A simple spam blocking technique is to block messages with “dirty words”. Many people (me included) have no ability to eliminate profanity from their thoughts (and subsequently what comes out of their mouths or off their fingers). My mom tried to help solve this problem when I was young, but she failed, and now she’s proud of my shameless cussing (ok – I’ve convinced myself of that – maybe she just ignores me.) So – now critical email isn’t getting through because spam filters can’t figure out that when I type something like “That idea is a pile of shit.” that I mean “What a bad idea”. Or – when I type “fucking awesome man!” I’m simply trying to emphasize how excited I am.

Hence – the downfall of the english language. We have to either (a) go back to using non-profane adjectives, nouns, and verbs, (b) pervert the cusses, or (c) improve the spam filters.

Damn spam.


Two books in one day – that’s either a long day or a delightful absence of television from my life.

Stephen Frey’s Shadow Account is fun (4 of 5 stars). Frey is a managing director at Winston Partners – a Virgina-based private equity firm and hedge fund, so think of him as the up-and-coming John Grisham of Wall Street.

The protagonist – an up-and-coming investment banker – gets tangled up in a complex story line that is based around an accounting fraud ala Worldcom / Enron. Unlike a lot of other books of this genre, Frey actually takes time out from the endless drama and plot turns to cogently describe key issues that apply to the real world (such as Chapter 8 where he addresses the question “… explain how a public company can manipulate its earnings.” Fifteen pages later he’s done a nice job of it in a way that keeps you in the story. This happens a few times in the book – which makes it a little easier to justify as on the border of the junk book category (notwithstanding the murders – real and fake, prostitutes, infidelity, insider trading, government conspiracy, and a senior white house staff that reminds me of the one in charge right now (minus Tenet).

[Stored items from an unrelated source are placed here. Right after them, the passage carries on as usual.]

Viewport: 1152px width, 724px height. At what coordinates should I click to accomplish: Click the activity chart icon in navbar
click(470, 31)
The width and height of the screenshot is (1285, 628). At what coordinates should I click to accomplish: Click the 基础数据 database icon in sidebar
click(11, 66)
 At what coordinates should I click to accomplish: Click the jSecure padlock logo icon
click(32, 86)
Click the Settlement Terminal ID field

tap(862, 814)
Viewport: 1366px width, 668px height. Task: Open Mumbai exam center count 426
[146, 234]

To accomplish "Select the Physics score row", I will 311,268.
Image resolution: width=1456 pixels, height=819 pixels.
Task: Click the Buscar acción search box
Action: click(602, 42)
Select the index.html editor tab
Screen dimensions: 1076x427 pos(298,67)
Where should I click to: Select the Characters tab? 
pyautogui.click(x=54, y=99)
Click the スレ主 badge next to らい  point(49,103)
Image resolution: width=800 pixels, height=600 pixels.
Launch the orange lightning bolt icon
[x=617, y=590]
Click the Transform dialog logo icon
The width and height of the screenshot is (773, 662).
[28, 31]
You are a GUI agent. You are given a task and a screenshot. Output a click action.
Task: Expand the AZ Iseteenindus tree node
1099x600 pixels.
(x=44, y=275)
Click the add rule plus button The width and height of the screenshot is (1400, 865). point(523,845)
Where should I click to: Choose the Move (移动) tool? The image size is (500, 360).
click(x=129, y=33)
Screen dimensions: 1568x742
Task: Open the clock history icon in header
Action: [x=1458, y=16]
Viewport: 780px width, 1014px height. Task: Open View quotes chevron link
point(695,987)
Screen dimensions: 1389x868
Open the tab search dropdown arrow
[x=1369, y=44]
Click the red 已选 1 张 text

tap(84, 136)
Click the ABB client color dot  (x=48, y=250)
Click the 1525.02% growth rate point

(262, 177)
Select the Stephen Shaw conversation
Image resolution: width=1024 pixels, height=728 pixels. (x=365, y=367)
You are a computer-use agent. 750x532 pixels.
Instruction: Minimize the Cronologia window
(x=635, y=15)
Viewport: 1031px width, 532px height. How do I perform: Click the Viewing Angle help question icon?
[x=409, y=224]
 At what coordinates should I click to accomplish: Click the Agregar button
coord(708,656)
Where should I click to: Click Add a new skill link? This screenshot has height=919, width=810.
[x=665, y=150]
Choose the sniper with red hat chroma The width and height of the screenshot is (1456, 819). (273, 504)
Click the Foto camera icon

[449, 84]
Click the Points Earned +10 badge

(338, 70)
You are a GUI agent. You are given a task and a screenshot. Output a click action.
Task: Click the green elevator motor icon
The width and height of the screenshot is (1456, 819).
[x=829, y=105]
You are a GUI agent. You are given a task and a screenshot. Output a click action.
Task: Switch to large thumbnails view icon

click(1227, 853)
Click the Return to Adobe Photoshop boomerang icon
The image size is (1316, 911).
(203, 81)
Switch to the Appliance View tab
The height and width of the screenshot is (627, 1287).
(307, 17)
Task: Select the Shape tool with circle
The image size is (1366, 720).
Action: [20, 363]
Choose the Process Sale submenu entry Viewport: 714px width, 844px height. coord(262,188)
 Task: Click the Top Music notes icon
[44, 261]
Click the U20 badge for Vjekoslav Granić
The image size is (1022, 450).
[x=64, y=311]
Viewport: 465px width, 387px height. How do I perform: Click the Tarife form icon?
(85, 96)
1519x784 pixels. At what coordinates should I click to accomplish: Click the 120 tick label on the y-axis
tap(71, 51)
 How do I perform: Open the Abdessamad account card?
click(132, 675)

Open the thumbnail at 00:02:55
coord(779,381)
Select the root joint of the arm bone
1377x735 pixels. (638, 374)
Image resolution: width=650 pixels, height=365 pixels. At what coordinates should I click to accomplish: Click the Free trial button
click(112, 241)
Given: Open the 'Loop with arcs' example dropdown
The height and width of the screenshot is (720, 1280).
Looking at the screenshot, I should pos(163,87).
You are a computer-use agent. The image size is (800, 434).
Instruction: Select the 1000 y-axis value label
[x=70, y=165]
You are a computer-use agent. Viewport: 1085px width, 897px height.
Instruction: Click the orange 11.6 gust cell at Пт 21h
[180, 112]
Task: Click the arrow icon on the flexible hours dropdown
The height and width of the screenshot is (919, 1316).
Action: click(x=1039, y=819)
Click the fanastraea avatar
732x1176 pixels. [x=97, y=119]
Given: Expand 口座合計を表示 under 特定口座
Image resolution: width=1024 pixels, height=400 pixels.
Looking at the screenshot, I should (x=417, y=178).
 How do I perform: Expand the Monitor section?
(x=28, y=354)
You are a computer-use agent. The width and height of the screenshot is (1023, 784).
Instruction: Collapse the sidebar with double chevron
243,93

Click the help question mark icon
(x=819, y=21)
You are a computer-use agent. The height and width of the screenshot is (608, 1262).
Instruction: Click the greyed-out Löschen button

I haven’t read any of Frey’s other books, but they’ll go on my mental floss pile.


Run (or click) don’t walk to buy Death by Meeting : A Leadership Fable…About Solving the Most Painful Problem in Business. The author – Patrick Lencioni – is an ex-VP Organizational Development that now runs his own consulting firm – The Table Group. In the past, he’s written a wonderful series of “business fables” that are must reads for any CEO or executive – especially entrepreneurial ones. Death by Meeting is his latest (and by far the best).

This is an extremely fast read – I started it this morning at 5am at La Guardia and finished it by the time we arrived home in Denver – while getting a solid three hours of sleep on the airplane. In addition to setting up the problem of excruciatingly bad meetings (which I’m sure everyone has experienced), he cleverly walks through his framework for solving the problem of horrifying meetings. As with any good fable, you will be able to relate to the characters, will laugh and cry, and at the end think ‘wow – that’s useful.”